Well, Madam Roche, it looks like you’ve got another case to work on. This one’s a real puzzler, too. It seems Sophie, the darling star of La Parisienne, has been murdered. You know this because Henri de Toulouse-Lautrec told you so himself! There are some people who think the murder was staged, however. Just another act put on by the local cabaret. It’s your job to get to the bottom of the hoax or non-hoax as quickly as you can. And don’t worry, there are plenty of surreal diversions to throw you off the trail!

Danse Macabre: Crimson Cabaret is a casual adventure game that takes place in charming old Paris, a city steeped in mystery and suspense. You move around the town, skulking from dark corner to brightly lit theater as you search for clues behind Sophie’s murder. You’ll run into some unusual characters in your adventure, including a masked villain who may or may not be the mastermind behind this whole thing.

The Crimson Cabaret experience is packed with a little bit of everything. As you search from room to room you’ll pack your inventory full of seemingly pointless items, many of which need some interaction before they become useful. A bit of trial and error will be necessary to remove a few of the obstacles in front of you, though Dance Macabre is pretty good about supplying logical solutions, no matter how obtuse the items may be.

Like any good detective, you carry around a forensics kit to aid in solving crimes. It’s packed with things like a magnifying glass, gloves, tweezers, and cotton swabs, just what you need to poke around suspicious places. Using each of these items works sort of like a mini-game unto itself. The magnifying glass, for example, brings up a miniature window with item silhouettes you need to find in order to progress. Using the kit only takes a minute or two, but the clues you’ll gain are invaluable.
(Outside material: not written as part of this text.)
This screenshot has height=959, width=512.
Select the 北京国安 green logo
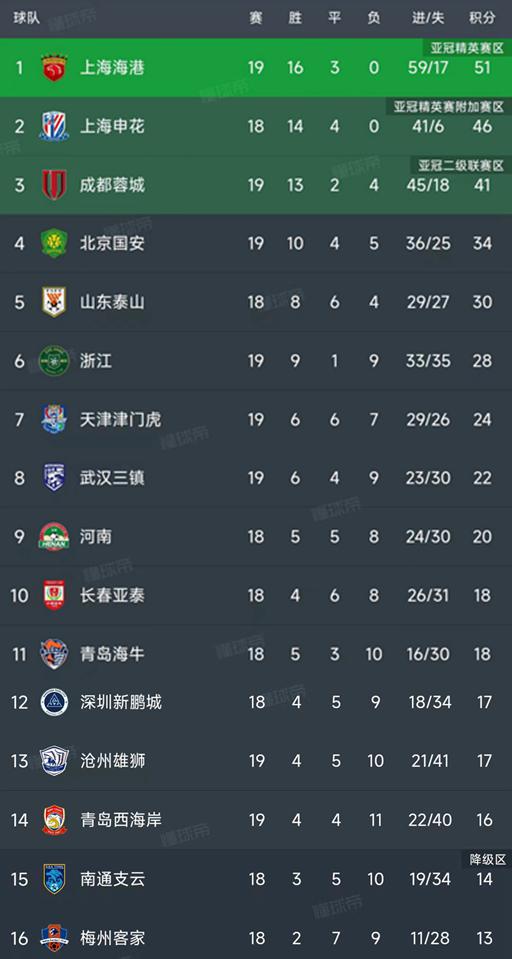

Hidden object scenes come along from time to time and throw you for a real loop. Instead of a static scene with a bunch of items to find, Danse Macabre delivers puzzle challenges by the layer. Sometimes you’ll start with a list at the bottom of the screen, sometimes a series of object outlines, and sometimes just vague text based riddles. Either way you’ll go about the hidden object scene one puzzle at a time, solving one section to unlock another section until you finally reach the end. It’s a curious and extremely entertaining way to structure hidden object scenes, making them feel like nested mini-games instead of extended item hunts.

Crimson Cabaret is one of those hidden object games that just works. Everything about it fits together snugly, providing mini-game diversions when you need them, a tough puzzle when you’re ready for one, and a twist in the story just when you think you’ve got it all figured out.